Supplied text »

-- Opening Marker --

What Can You Do About…the Way the World Is Changing?

Over the years, I’ve come down with a ragic case of ad blindness. (Ad blindness is a tendency to subconsciously block out marketing attempts like commercials or pop-up ads.)

It’s not that I don’t see the genius click bait laid out for me. I understand, dear marketers, that you’re revealing “a top secret trick,” that “I won’t be able to believe” what happened next, and that your story will “make me cry.”

Regretfully, however, I just don’t have time for side-clicking on each of the 11 things I must know about walnuts.

You see, my own little life is a messy, beautiful handful in and of itself.  I have these kids I’m trying to keep alive. A real, adult job (with a paycheck and everything). Emails to answer. And super important posts of people’s kittens to like.

So, no offense, sweet reporters. Your news-ish headlines can do all the backbends and triple axles they want. I’m a scroll and roll girl.

Just…yawn.

Except.

There was this one time, in 2011, when I got royally stuck on a passing news story.

Not just stuck on it. Derailed by it. Diverted down a slippery internet wormhole, stumbling from one post to the next in search of All the Information.

Two hours later, I emerged from the Google void just a tiny bit embarrassed by the level of expertise I’d acquired about the life and death of an obscure stranger from Sydney, Australia.

-- Closing Marker --

Excerpted records »
-- Opening Marker --

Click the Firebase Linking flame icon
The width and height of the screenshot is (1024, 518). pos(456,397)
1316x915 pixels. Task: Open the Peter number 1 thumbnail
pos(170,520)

-- Closing Marker --
-- Opening Marker --

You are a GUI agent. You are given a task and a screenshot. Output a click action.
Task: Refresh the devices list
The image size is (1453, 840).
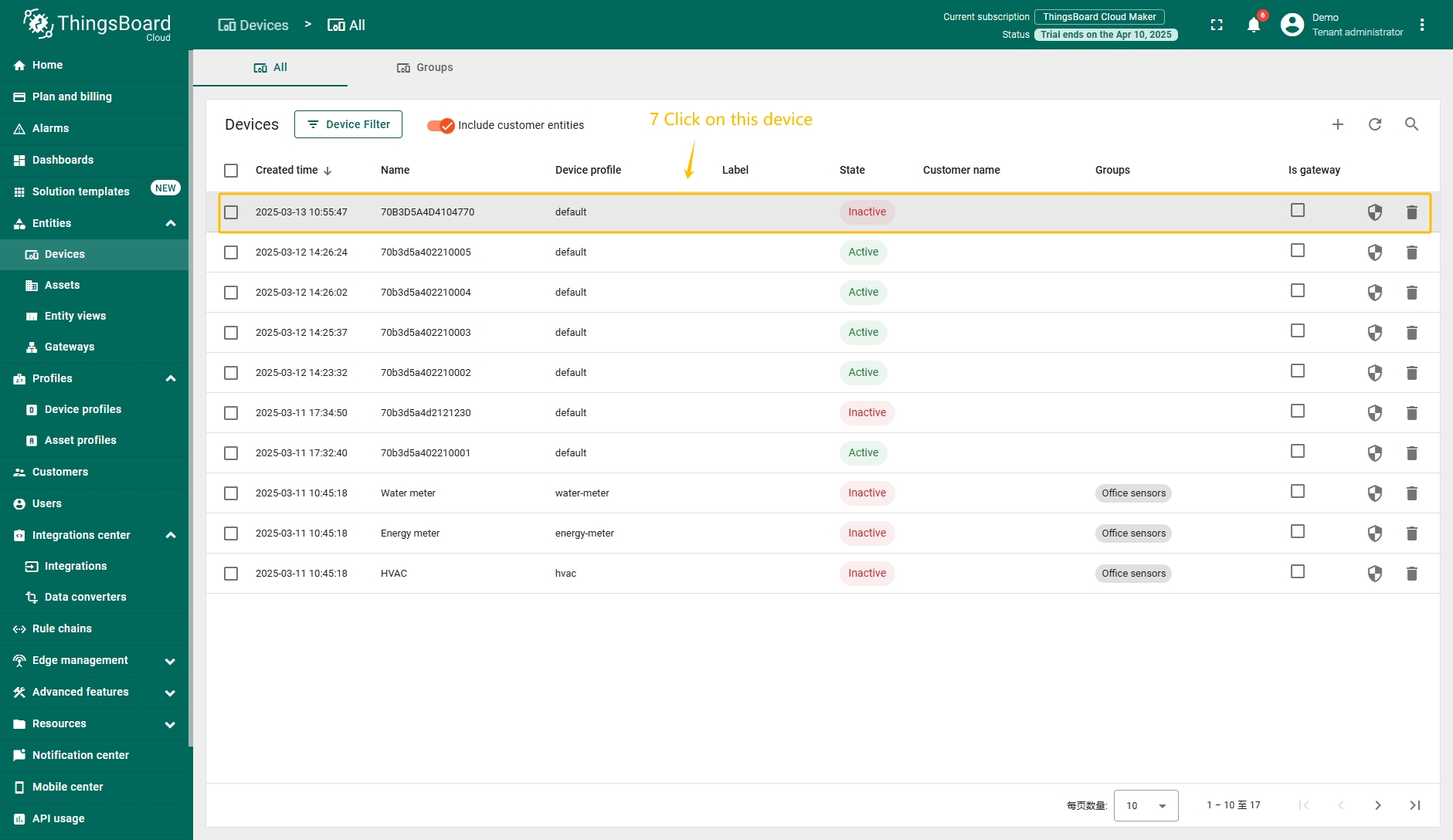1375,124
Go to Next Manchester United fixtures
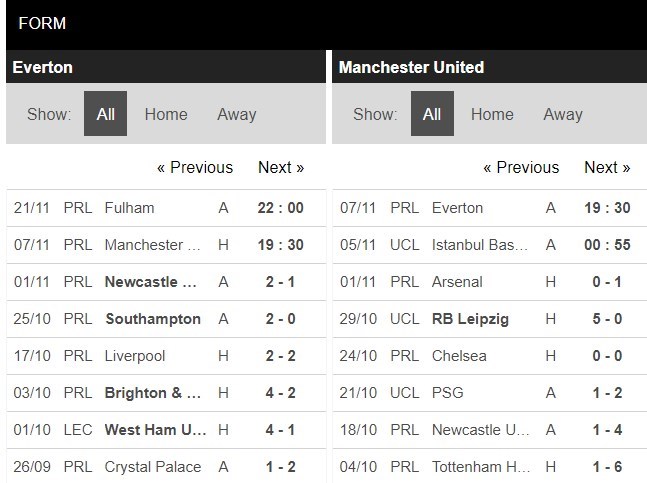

-- Closing Marker --

Task requirements »
Transcribe the ad blindness piece above word for word, from "Regretfully, however, I" to "of All the Information.".

Answer for the task »
Regretfully, however, I just don’t have time for side-clicking on each of the 11 things I must know about walnuts.

You see, my own little life is a messy, beautiful handful in and of itself.  I have these kids I’m trying to keep alive. A real, adult job (with a paycheck and everything). Emails to answer. And super important posts of people’s kittens to like.

So, no offense, sweet reporters. Your news-ish headlines can do all the backbends and triple axles they want. I’m a scroll and roll girl.

Just…yawn.

Except.

There was this one time, in 2011, when I got royally stuck on a passing news story.

Not just stuck on it. Derailed by it. Diverted down a slippery internet wormhole, stumbling from one post to the next in search of All the Information.